» O que fazer
Edite, por favor, o trecho do texto sobre o teatro moderno que vai de "O nascimento do" até "Arte de Stanilavski.": reproduza-o trocando "Moscou" por "Moscovo".

» Trecho do texto
______

O nascimento do teatro moderno tem como data referencial à fundação, por Antoine, do Théatre-Libre em Paris, em 1887. Onze anos mais tarde, em Moscou o Teatro de Arte de Stanilavski.

A partir daí não se pode mais falar de uma postura dogmática ou mesmo aristotélico com o textocentrismo, onde toda a encenação era apenas para valorizar o texto e as ideias textuais. E este processo aí iniciado não para mais, portanto não se pode ter um pensamento maniqueista definindo modos certos ou errados de fazer arte, de encarar o teatro e o texto teatral.

Yan Michalsky diz: “Uma das manifestações mais nefastas da indigência cultural é glorificar o novo e ridicularizar o velho – sem se dar conta do movimento contínuo. O teatro hoje pode sentir necessidade de ir buscar renovado fôlego naquilo que se convencionou chamar – volta à palavra escrita.” E completando Jean-Jacques Roubine diz: “ Nenhuma inovação começa do zero em matéria de teatro.”

______

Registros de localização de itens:
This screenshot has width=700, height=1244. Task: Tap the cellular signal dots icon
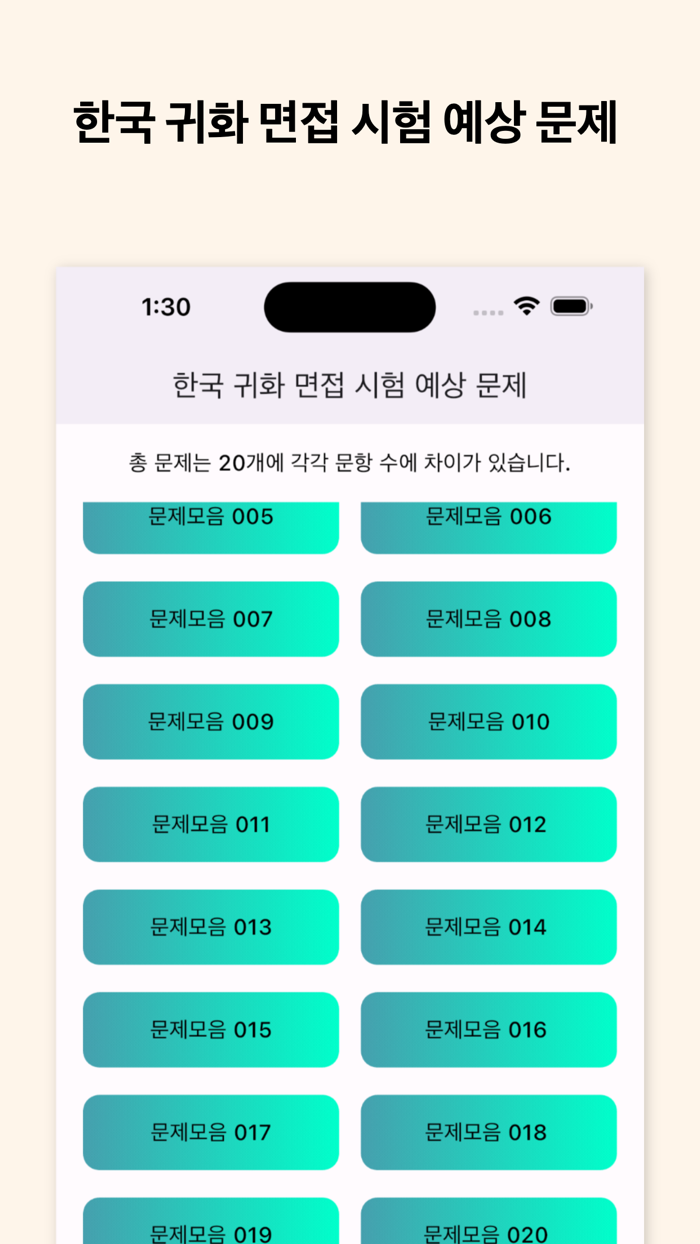coord(487,311)
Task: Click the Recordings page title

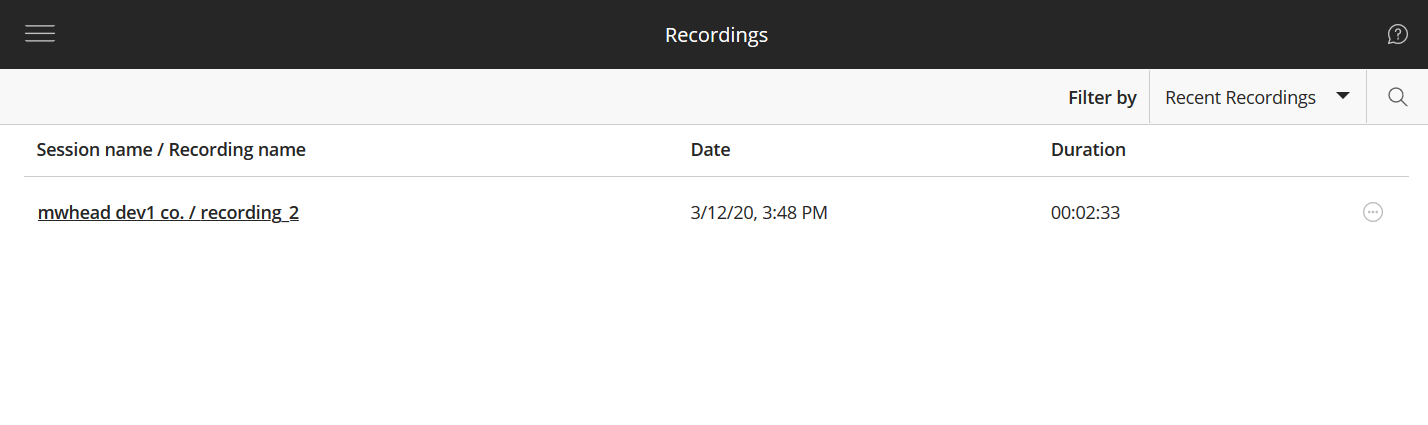Action: point(716,35)
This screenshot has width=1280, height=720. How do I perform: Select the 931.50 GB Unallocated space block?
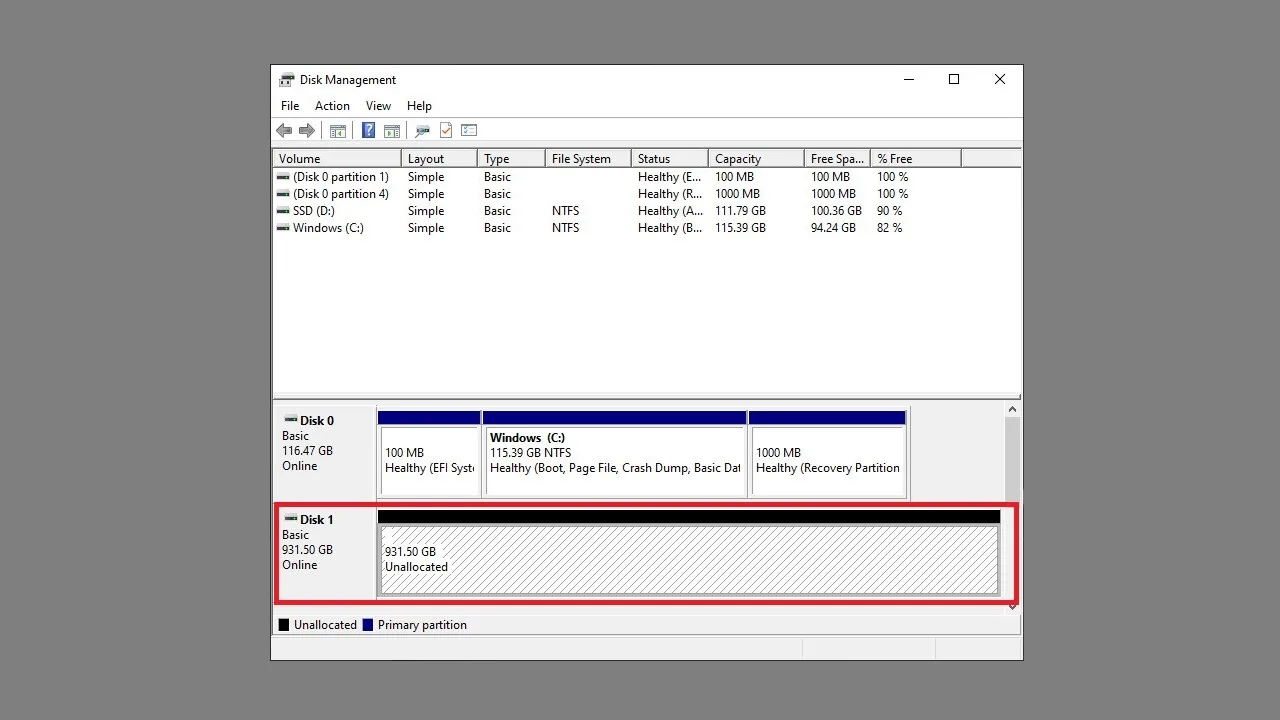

______

» Resultado correto
O nascimento do teatro moderno tem como data referencial à fundação, por Antoine, do Théatre-Libre em Paris, em 1887. Onze anos mais tarde, em Moscovo o Teatro de Arte de Stanilavski.